August 26, 2021 | By Bronwen Largier

This morning, Qantas has released its financial year results, which show a $1.83 billion profit before tax loss off the back of a $12 billion drop in revenue, as well as its plan to restart international flights to “COVID-safe” destinations from December this year.

The airline is basing its timeline on the timeframe in which Australia is expected to reach the 80 percent vaccination threshold across Australia’s population, which triggers the third phase of Australia’s plan to reopen, including lifting the outbound travel ban for vaccinated Australians and removing the cap on returning Australians who are vaccinated.
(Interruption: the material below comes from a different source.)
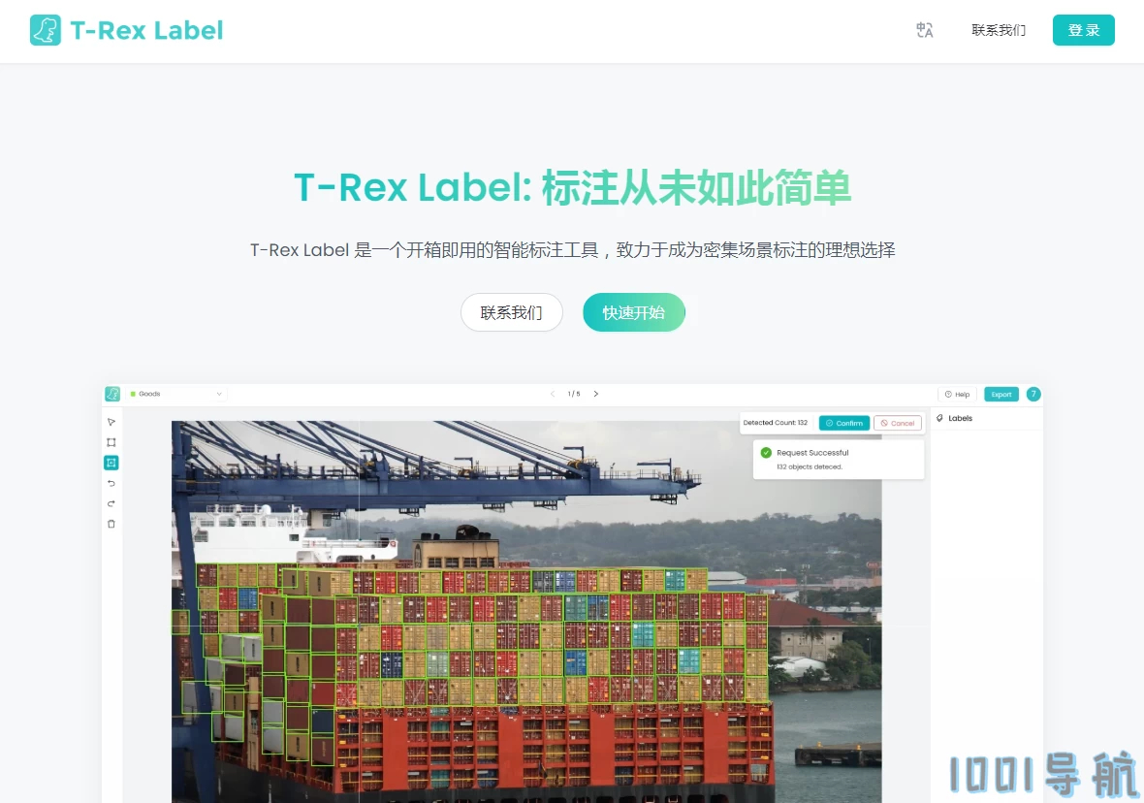Go to the previous image with left chevron
The width and height of the screenshot is (1144, 803).
553,394
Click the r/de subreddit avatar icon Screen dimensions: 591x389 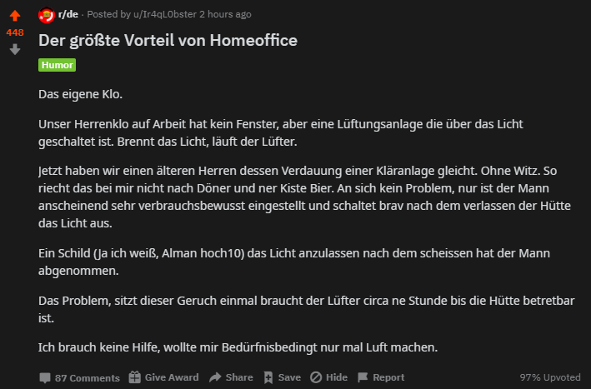coord(47,16)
The airline is expecting the nation to hit the threshold in December, although the ABC’s rollout tracker, which is based on the seven-day moving average on second doses, has us hitting the target nationally on November 17. Currently Queensland is projected to be the last state to reach the 80 percent double dose target a month later on December 17.

Qantas is anticipating countries like the USA, the UK and Japan will be considered low risk countries due to high vaccination rates – even though currently all three of these countries are also experiencing high levels of cases – and for these countries to be amongst the first destinations the carrier will fly to. Flights to countries with low vaccination rates have been pushed back to April 2022.

“It’s obviously up to government exactly how and when our international borders re-open, but with Australia on track to meet the 80 per cent trigger agreed by National Cabinet by the end of the year, we need to plan ahead for what is a complex restart process,” said Qantas CEO Alan Joyce.

“There’s a lot of work that needs to happen, including training for our people and carefully bringing aircraft back into service. We’re also working to integrate the IATA travel pass into our systems to help our customers prove their vaccine status and cross borders.

“We can adjust our plans if the circumstances change, which we’ve already had to do several times during this pandemic. Some people might say we’re being too optimistic, but based on the pace of the vaccine rollout, this is within reach and we want to make sure we’re ready.”